◆ What you need to do ◆
Restate, word for word and with no pictures, the stretch of lines in the data below that begins at the line with "Given: Click the" and ends at the line with "This screenshot has height=510, width=906.", inclusive.

BEGIN Data to use

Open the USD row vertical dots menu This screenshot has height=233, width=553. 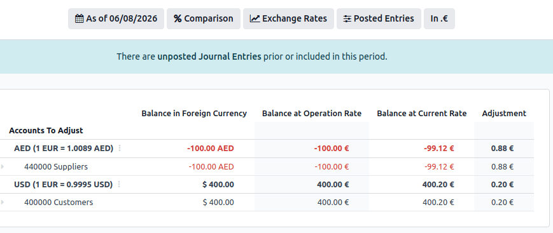tap(119, 184)
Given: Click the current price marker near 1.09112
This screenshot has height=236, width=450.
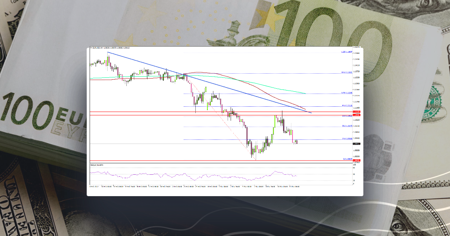Looking at the screenshot, I should [356, 143].
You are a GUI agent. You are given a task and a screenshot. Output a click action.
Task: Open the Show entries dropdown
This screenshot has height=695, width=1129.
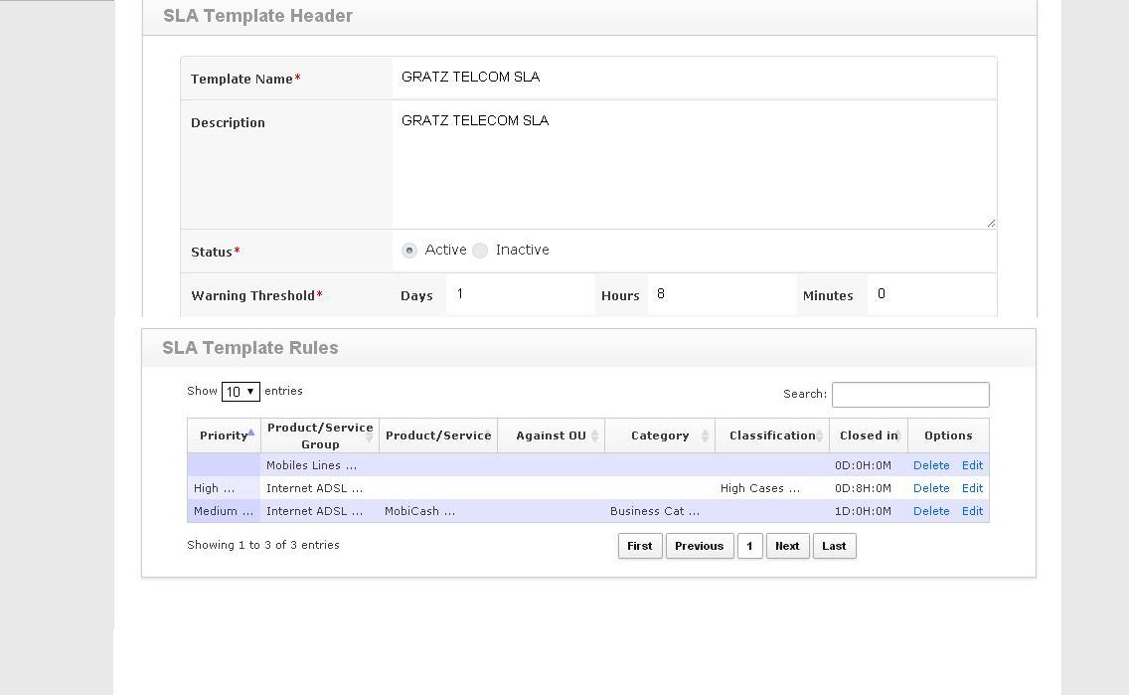pos(240,391)
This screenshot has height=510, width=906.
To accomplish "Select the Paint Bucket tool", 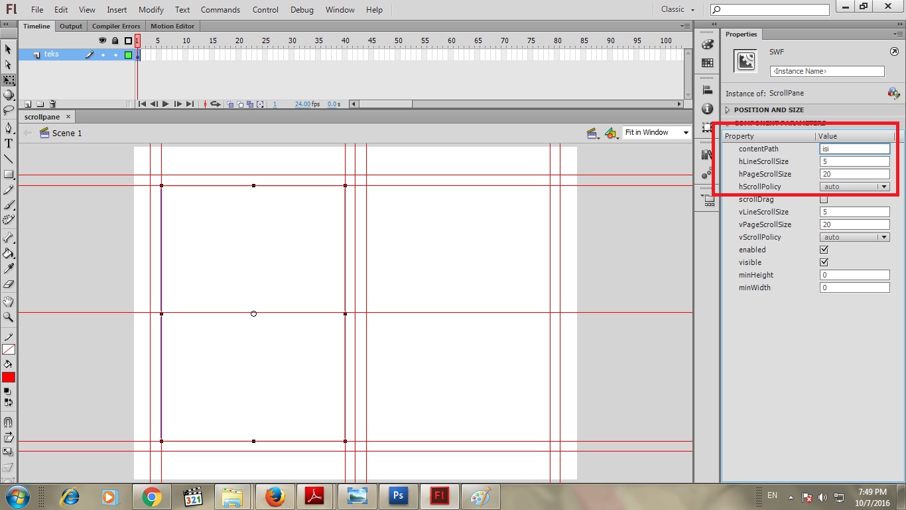I will coord(9,253).
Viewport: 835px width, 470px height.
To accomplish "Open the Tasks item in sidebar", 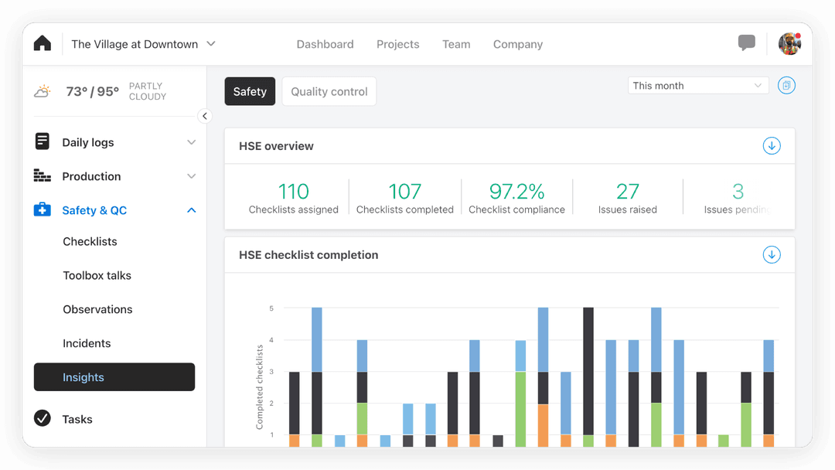I will (77, 419).
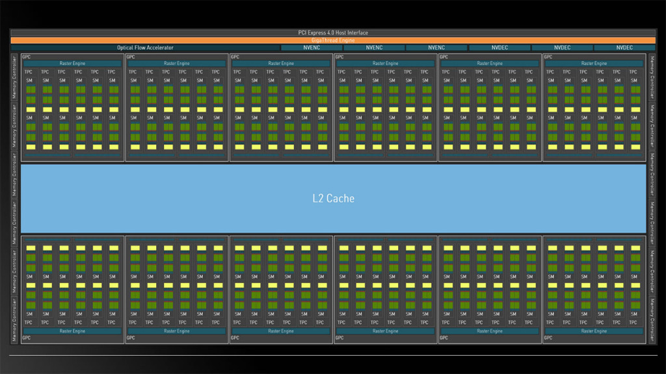666x374 pixels.
Task: Click the topmost Memory Controller on right edge
Action: pyautogui.click(x=652, y=77)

END Data to use

◆ Task output ◆
Given: Click the current price marker near 1.09112
This screenshot has height=236, width=450.
Looking at the screenshot, I should [356, 143].
You are a GUI agent. You are given a task and a screenshot. Output a click action.
Task: Open the Show entries dropdown
This screenshot has height=695, width=1129.
pos(240,391)
This screenshot has height=510, width=906.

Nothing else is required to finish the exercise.